We have received no definitive data that would enable us to provide cost estimates for the on-condition actions specified in this proposed AD.
Title 49 of the United States Code specifies the FAA's authority to issue rules on aviation safety. Subtitle I, section 106, describes the authority of the FAA Administrator. “Subtitle VII: Aviation Programs,” describes in more detail the scope of the Agency's authority.
We are issuing this rulemaking under the authority described in “Subtitle VII, Part A, Subpart III, Section 44701: General requirements.” Under that section, Congress charges the FAA with promoting safe flight of civil aircraft in air commerce by prescribing regulations for practices, methods, and procedures the Administrator finds necessary for safety in air commerce. This proposed
We determined that this proposed AD would not have federalism implications under Executive Order 13132. This proposed AD would not have a substantial direct effect on the States, on the relationship between the national Government and the States, or on the distribution of power and responsibilities among the various levels of government.

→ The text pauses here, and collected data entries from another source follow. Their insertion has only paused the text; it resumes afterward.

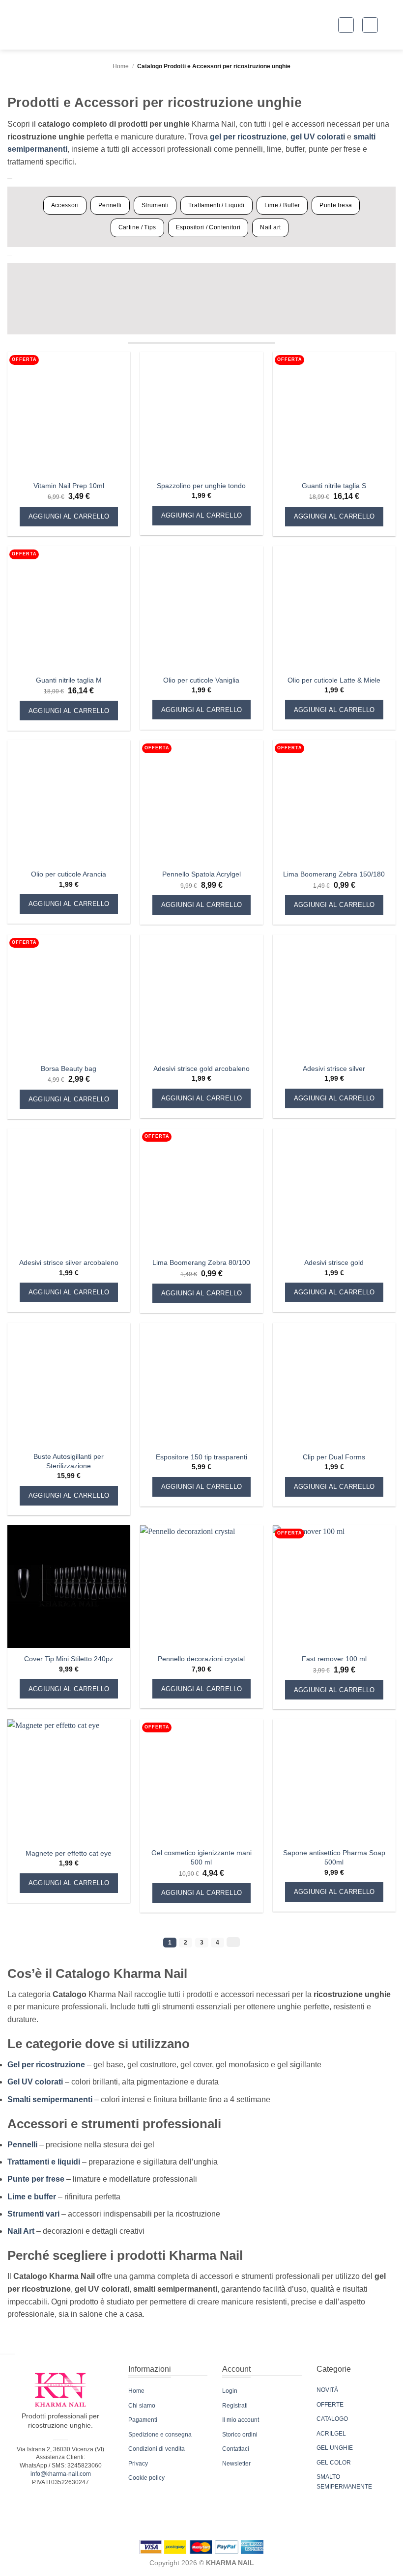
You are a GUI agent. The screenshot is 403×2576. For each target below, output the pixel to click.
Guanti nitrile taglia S (334, 486)
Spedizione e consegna (160, 2434)
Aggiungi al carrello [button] (69, 516)
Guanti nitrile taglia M (69, 680)
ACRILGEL (331, 2433)
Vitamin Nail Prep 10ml (68, 486)
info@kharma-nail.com (60, 2473)
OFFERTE (330, 2404)
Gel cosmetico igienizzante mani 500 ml (201, 1857)
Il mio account (240, 2419)
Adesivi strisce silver (334, 1068)
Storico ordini (240, 2434)
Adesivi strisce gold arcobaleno (201, 1068)
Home (121, 66)
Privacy (138, 2463)
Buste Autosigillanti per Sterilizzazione (68, 1461)
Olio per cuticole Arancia (68, 874)
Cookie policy (146, 2477)
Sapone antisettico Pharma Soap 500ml (334, 1857)
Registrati (235, 2405)
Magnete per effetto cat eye (69, 1853)
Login (229, 2390)
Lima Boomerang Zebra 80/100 (201, 1262)
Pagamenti (142, 2419)
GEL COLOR (334, 2462)
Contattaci (235, 2448)
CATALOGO (332, 2418)
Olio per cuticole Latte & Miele (334, 680)
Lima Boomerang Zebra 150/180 (334, 874)
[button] (346, 25)
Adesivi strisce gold (334, 1262)
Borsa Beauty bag (68, 1068)
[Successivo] (233, 1942)
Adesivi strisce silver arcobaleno (68, 1262)
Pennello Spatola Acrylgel (201, 874)
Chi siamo (141, 2405)
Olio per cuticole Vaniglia (201, 680)
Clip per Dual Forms (334, 1457)
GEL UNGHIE (335, 2447)
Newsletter (236, 2463)
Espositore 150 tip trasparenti (201, 1457)
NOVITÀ (327, 2389)
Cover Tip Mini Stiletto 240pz (68, 1659)
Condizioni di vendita (156, 2448)
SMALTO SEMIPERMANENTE (344, 2481)
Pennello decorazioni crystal (201, 1659)
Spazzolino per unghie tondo (201, 486)
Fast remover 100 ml (334, 1659)
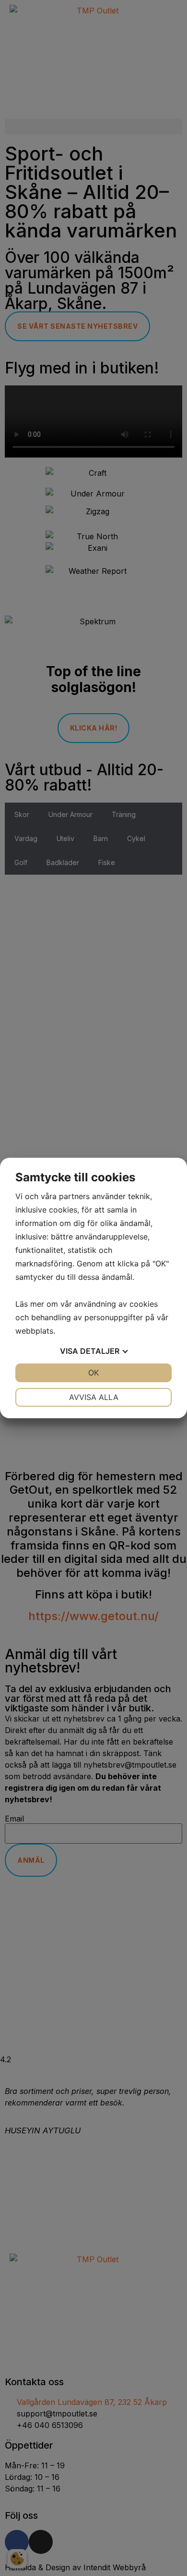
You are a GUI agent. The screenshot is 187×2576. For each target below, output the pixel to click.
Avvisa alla (93, 1397)
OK (93, 1372)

For the reasons discussed above, I certify this proposed regulation:
1. Is not a “significant regulatory action” under Executive Order 12866;
2. Is not a “significant rule” under the DOT Regulatory Policies and Procedures (44 FR 11034, February 26, 1979);
3. Will not affect intrastate aviation in Alaska; and
4. Will not have a significant economic impact, positive or negative, on a substantial number of small entities under the criteria of the Regulatory Flexibility Act.
Air transportation, Aircraft, Aviation safety, Incorporation by reference, Safety.
Accordingly, under the authority delegated to me by the Administrator, the FAA proposes to amend 14 CFR part 39 as follows:
49 U.S.C. 106(g), 40113, 44701.
We must receive comments by October 20, 2014.
None.
This AD applies to BAE Systems (Operations) Limited Model 4101 airplanes, certificated in any category, all serial numbers.
Air Transport Association (ATA) of America Code 24, Electrical Power.
This AD was prompted by a report of the failure, due to overheat, of a bracket on which the earth post (EP) for the generator and propeller de-ice systems is located. We are issuing this AD to detect and correct an overheat failure of the EPs for the generator and propeller de-ice system and possible degradation of the wing front spar cap and/or web, which could affect the structural integrity of the wing.
Comply with this AD within the compliance times specified, unless already done.
Within 6 months after the effective date of this AD: Do a general visual inspection on both engines of the structure around EP2 and EP4; the brackets on which the EPs are mounted; the attachment of the nacelle horizontal support for damage, and lateral movement of the EPs; in accordance with the Accomplishment Instructions of BAE Systems (Operations) Limited Inspection Service Bulletin J41–24–043, Revision 2, dated August 21, 2013. If any lateral movement of the EP or any other damage is detected, before further flight, repair using a method approved by the Manager, International Branch, ANM–116, Transport Airplane Directorate, FAA; or the European Aviation Safety Agency (EASA); or BAE Systems (Operations) Limited's EASA Design Organization Approval (DOA). If approved by the DOA, the approval must include the DOA-authorized signature.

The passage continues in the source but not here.